Why is there no second weak derivative for $f(x) = \lvert x \rvert$? I know that we can find the first weak derivative for $f(x) = \lvert x \rvert$, which is $$w(x) = \begin{cases}-1 &x<0\\0&x=0\\1&x>0\end{cases}.$$But why is there no second weak derivative? If I try to find the first weak derivative of $w(x)$, I get that $$\int_{\mathbb{R}}v(x)\psi(x)\;dx = -\int_{\mathbb{R}}w(x)\psi'(x)\;dx = 2\psi(0).$$What does this mean? Why is there no $v$ such that $Dw = v$? I feel like I'm missing something and I'm not sure how to interpret this result.
Any help is appreciated!
 A: The notion of weak derivative is a subset of the notion of distribution derivative. There is indeed a distribution second derivative to this function and congratulations, you found it! It is $2\delta_0$ where $\delta_0$ is the Dirac mass which verifies
$$\left<\delta_0,\psi\right>=\psi(0).$$
You should have a look on some reference on distribution theory, which contains your weak derivative theory.
A: EDIT: As pointed out in the comments, this answer goes way beyond a simple answer to the question. It touches, without giving details of any sort, a deeper level of insight about what was asked. Some might find it interesting, some confusing.
It depends on your idea of what a derivaive is. Let's see.
-Classical derivatives
Ok, it's clear there cannot be a classical second derivative. Why? Well because in fact the function doesn't have a classical first derivative either! Well, you might say that it "almost" has one, and one can think of the derivative as a step function from  -1 to 1. And you would be right, this is one of the reasons why the weak derivatives where introduced, so that we're not limited by the bas behavior in a single point (i.e. the origin). In fact there's more than this, the weak derivatives are needed for the weak formulations of PDE problems, in which we don't require pointwise equalities but only integral ones , with respect to a specific set of test functions (usually $C^{\infty}_0$ functions)
-Weak derivatives
The whole point here is that you want the derivative of your function to be "something" you can describe and treat reasonably well with respect to integration. The choice here is to consider weak derivatives in a certain $L^p$ space. The reasons are multiple, but basically you have good compactness properties with Sobolev spaces and so you want to restrict to them. Also, in a large number of problems this is enough. In general the weak derivatives are defined to be $L^1 _{loc}$ functions such that the integration by parts hold for every test function $\phi \in C^{\infty} _0$, so for instance your $f$ has a weak derivative $g$ if
$$ \int f \phi' = - \int g \phi \text{ for every } \phi \in C^{\infty}_0$$
and you can verify that in your case $g$ is precisely the step function I was mentioning above.

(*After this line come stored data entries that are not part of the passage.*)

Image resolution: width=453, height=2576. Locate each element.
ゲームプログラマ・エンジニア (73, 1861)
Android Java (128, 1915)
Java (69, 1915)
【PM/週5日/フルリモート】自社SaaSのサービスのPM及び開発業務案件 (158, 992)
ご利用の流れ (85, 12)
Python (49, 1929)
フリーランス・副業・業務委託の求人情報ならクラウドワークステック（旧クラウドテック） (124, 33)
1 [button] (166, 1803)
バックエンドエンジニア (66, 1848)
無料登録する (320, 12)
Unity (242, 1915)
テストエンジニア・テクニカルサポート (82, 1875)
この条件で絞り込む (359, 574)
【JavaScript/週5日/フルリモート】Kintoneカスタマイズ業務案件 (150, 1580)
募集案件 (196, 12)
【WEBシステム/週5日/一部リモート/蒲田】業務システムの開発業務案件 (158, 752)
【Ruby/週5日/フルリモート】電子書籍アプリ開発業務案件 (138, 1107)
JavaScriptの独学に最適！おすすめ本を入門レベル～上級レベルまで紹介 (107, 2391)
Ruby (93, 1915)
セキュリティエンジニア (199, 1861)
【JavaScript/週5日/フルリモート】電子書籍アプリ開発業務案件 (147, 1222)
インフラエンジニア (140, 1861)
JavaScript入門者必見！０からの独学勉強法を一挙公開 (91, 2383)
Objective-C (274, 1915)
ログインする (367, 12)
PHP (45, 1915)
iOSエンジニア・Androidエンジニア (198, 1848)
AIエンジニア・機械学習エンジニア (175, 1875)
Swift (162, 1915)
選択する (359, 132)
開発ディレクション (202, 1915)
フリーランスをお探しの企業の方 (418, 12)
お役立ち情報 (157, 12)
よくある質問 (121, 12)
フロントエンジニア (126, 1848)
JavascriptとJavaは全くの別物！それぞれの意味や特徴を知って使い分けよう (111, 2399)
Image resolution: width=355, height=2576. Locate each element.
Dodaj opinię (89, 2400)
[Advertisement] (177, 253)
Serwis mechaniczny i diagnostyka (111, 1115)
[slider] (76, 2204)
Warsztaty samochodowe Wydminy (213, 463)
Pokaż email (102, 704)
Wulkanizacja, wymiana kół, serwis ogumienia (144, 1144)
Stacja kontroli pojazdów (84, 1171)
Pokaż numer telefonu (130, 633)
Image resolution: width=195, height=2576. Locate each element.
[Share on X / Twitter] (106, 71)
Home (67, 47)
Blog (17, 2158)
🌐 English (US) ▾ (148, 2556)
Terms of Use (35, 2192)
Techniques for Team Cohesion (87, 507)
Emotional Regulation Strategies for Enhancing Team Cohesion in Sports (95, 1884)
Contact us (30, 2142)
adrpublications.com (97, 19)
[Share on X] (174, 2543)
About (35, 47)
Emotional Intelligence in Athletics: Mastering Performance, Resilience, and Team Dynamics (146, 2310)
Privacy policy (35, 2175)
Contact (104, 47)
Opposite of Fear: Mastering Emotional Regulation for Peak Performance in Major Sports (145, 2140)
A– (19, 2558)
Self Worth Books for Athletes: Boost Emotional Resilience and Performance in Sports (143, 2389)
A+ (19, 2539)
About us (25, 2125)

-Distributional derivatives
This is something more abstract. You can define distributional derivatives of every function in, say, $L^1 _{loc}$. As many as you want. How do you do that? Simply define it like this:
$$ \langle f^{(n)} ,\phi \rangle= (-1)^{n} \int f \phi^{(n)}$$
so you basically discard every derivative on the more regular $\phi$. The distributional derivative lives, in general, in the dual space of $C^{\infty} _0$, so that it's a continuous functional with respect to the convergence in $C^{\infty} _0$. I don't want to enter into details (because I really might tell you something wrong) but you can imagine that you have uniform convergence for every derivative, and for the function itself of course. So there are many functionals which are continuous with respect to this convergence, i.e. the dual is really large.
Let's call $g$ the first weak derivative of $f$. The thing you asked is: is the distributional derivative of $g$ also a weak derivative? Namely: can I represent the linear functional in the dual space above as a function in some $L^p$? The answer in your case is no, because the ditributional derivative of $g$ is a Dirac mass, and there are no functions in $L^1 _{loc}$ that act like a Dirac mass on $C^{\infty}_0$ functions. You can prove this very easily, suppose that such a $v$ existed and prove some absurd. So you need to think of your derivative in a larger space, which in fact wil not be the whole dual of $C^{\infty}_0$, that's too much, but it will be $H^{-1}$. But this is another story.
So, to sum up: your functions does have a second distributional derivative. As all $L^1 _{loc}$ functions. But it does not have a weak derivative because you cannot represent that distributional derivative as a $L^{1}_{loc}$ function, but only as a distribution which in this case is a Dirac mass.